> **THE EXERCISE**
Replace every "label" with "tag" in the lines below and give them back otherwise unchanged, leaving out the pictures.

> **DATA SHOWN**
---+---

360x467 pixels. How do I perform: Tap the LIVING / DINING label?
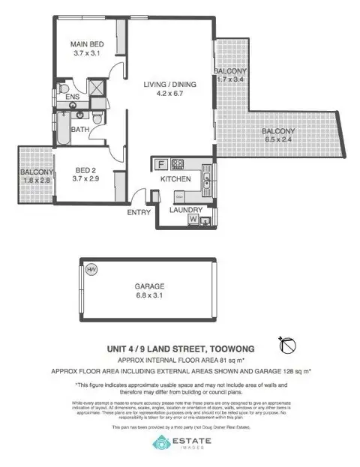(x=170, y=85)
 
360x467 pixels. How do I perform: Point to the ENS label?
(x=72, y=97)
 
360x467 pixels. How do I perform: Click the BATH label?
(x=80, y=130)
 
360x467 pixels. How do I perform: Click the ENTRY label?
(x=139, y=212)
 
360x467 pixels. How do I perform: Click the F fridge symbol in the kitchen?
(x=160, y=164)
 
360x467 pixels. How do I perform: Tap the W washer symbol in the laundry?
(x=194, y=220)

---+---

> **SOLUTION**
360x467 pixels. How do I perform: Tap the LIVING / DINING tag?
(x=170, y=85)
 
360x467 pixels. How do I perform: Point to the ENS tag?
(x=72, y=97)
 
360x467 pixels. How do I perform: Click the BATH tag?
(x=80, y=130)
 
360x467 pixels. How do I perform: Click the ENTRY tag?
(x=139, y=212)
 
360x467 pixels. How do I perform: Click the F fridge symbol in the kitchen?
(x=160, y=164)
 
360x467 pixels. How do I perform: Tap the W washer symbol in the laundry?
(x=194, y=220)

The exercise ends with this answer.